Durante declaraciones ofrecidas a medios españoles, Albares rechazó cualquier intento de utilizar la fuerza para influir en el futuro político de Cuba y aseguró que “solo el pueblo cubano puede decidir libremente su destino”.
Las declaraciones llegan después de que el Departamento de Justicia de Estados Unidos presentara cargos contra Raúl Castro por asesinato, conspiración y destrucción de aeronaves, relacionados con el derribo de dos avionetas civiles que provocó la muerte de cuatro personas, entre ellas tres ciudadanos estadounidenses.
El caso ha provocado una fuerte reacción del régimen cubano, cuyo gobernante, Miguel Díaz-Canel, acusó a la administración de Donald Trump de intentar construir un escenario que justifique una eventual agresión militar contra la Isla.

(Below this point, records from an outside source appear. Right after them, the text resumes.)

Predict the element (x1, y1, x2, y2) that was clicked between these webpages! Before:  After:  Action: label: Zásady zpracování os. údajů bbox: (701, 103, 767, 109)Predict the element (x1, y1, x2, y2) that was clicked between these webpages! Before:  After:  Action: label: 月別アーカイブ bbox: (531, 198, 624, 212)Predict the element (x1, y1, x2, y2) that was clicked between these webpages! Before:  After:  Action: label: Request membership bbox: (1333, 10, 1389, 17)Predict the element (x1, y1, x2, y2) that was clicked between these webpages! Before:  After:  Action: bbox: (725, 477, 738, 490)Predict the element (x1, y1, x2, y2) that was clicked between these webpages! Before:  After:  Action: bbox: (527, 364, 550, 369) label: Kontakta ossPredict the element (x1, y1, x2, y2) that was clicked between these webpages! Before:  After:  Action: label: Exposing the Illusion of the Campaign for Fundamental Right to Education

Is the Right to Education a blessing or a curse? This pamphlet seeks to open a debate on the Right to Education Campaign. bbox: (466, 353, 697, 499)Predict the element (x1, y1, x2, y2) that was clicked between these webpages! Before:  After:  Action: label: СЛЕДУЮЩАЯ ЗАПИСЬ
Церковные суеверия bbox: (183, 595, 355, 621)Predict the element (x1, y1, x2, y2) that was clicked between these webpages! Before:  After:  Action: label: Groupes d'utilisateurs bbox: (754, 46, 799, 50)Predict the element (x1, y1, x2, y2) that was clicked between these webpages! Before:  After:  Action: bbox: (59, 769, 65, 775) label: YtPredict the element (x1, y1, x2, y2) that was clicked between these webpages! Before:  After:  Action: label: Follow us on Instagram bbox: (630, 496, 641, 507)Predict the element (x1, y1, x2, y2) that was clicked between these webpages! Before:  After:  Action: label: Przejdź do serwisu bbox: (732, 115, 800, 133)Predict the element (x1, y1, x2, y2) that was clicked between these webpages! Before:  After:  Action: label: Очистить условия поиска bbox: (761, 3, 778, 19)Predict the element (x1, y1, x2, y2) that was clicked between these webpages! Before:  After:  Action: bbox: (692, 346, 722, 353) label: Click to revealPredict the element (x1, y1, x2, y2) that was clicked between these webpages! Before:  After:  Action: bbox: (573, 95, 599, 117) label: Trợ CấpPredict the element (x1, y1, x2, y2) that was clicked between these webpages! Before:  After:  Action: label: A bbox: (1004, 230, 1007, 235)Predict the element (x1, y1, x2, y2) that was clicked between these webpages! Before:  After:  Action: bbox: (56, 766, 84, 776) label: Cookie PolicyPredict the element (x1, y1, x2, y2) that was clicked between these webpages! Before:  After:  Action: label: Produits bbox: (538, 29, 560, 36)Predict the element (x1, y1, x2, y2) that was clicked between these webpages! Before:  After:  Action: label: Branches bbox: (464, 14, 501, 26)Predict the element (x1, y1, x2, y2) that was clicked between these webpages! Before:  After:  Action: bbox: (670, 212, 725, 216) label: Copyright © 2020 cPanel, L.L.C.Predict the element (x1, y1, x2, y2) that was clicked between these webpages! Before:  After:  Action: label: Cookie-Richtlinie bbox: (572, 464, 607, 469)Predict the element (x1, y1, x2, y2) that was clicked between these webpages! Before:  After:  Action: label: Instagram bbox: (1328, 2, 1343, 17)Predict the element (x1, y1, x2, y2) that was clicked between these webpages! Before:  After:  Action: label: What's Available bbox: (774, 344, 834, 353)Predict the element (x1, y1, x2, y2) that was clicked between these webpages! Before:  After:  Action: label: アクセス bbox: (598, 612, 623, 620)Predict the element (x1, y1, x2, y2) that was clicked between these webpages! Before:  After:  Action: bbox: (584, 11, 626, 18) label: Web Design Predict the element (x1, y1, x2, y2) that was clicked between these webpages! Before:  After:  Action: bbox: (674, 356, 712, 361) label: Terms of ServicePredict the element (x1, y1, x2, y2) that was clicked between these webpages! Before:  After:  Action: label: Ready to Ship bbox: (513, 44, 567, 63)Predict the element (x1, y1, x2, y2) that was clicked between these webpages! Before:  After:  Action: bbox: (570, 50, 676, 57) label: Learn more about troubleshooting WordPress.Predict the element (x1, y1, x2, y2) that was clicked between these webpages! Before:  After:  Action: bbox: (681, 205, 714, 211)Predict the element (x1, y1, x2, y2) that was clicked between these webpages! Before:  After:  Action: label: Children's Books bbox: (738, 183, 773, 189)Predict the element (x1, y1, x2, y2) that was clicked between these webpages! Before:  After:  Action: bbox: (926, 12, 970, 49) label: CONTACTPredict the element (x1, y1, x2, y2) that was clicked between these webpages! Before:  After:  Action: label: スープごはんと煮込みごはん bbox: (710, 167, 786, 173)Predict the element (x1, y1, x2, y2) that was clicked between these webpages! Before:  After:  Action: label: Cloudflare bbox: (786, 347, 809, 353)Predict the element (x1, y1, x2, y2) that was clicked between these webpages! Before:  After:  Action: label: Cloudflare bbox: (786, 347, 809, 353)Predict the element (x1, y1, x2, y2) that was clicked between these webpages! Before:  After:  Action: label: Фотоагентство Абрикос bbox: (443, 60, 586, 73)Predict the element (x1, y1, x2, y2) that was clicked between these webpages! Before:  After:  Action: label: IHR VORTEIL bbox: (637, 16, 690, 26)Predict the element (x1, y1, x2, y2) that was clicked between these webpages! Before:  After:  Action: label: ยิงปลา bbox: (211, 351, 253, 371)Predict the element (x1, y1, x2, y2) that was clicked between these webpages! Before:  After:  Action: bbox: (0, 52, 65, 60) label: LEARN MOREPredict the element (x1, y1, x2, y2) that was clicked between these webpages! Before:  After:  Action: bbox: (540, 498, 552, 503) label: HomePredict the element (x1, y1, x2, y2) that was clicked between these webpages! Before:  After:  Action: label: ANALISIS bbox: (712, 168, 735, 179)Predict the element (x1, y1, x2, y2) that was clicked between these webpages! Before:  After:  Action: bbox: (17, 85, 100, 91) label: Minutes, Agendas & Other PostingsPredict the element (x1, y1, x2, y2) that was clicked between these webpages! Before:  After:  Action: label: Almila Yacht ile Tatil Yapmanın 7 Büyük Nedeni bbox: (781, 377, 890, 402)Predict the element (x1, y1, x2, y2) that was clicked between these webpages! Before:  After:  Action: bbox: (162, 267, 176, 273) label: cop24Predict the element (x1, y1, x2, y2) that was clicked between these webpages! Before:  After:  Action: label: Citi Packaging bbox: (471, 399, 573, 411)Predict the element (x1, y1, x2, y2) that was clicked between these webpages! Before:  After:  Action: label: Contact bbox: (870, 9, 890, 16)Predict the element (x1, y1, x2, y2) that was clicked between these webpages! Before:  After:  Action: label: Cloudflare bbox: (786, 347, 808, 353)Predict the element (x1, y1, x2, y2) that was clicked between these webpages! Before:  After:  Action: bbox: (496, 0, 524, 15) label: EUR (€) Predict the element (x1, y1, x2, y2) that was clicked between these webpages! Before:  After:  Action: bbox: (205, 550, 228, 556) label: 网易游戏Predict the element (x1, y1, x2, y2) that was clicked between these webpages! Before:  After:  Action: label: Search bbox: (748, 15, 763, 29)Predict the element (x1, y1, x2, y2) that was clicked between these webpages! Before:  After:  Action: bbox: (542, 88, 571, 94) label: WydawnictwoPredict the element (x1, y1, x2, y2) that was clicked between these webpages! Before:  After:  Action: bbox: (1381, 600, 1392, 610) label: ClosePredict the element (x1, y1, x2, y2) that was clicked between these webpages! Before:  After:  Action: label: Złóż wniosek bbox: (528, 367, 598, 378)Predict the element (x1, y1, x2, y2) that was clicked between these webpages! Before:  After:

Ante ese contexto, Albares insistió en que cualquier acción internacional relacionada con Cuba debe respetar el derecho internacional, así como la soberanía y la integridad territorial del país.
“Nadie puede decidir por los cubanos”, afirmó el canciller español, quien además reiteró que el Gobierno de España rechaza “cualquier utilización de la fuerza” en América Latina.
Al mismo tiempo, el ministro reconoció la grave situación que atraviesa la población cubana y recordó que España ha respaldado declaraciones conjuntas con otros países latinoamericanos para expresar preocupación por la crisis humanitaria en la Isla.
Aunque evitó pronunciarse directamente sobre el contenido de la acusación contra Raúl Castro, Albares dejó claro que Madrid mantendrá su línea diplomática basada en la defensa de la democracia, la libertad y los derechos humanos.
A pesar de expresar preocupación por la situación humanitaria en la Isla, el Gobierno español ha evitado históricamente calificar oficialmente al régimen cubano como una dictadura. Madrid ha mantenido una política de diálogo y acercamiento con La Habana, incluso en momentos de fuerte represión política, sin asumir una postura frontal contra el sistema de partido único instaurado por los hermanos Castro hace más de seis décadas.
Diversos sectores del exilio y organizaciones defensoras de derechos humanos han criticado además la tibieza de España frente a las denuncias de violaciones de derechos fundamentales en Cuba, incluyendo la persecución contra opositores, la represión de las protestas del 11 de julio de 2021 y la existencia de centenares de presos políticos encarcelados por motivos ideológicos. Aunque autoridades españolas han realizado llamados generales al respeto de los derechos humanos, no han impulsado una condena firme contra el régimen cubano ni han encabezado iniciativas internacionales de presión por la liberación de los presos políticos en la Isla.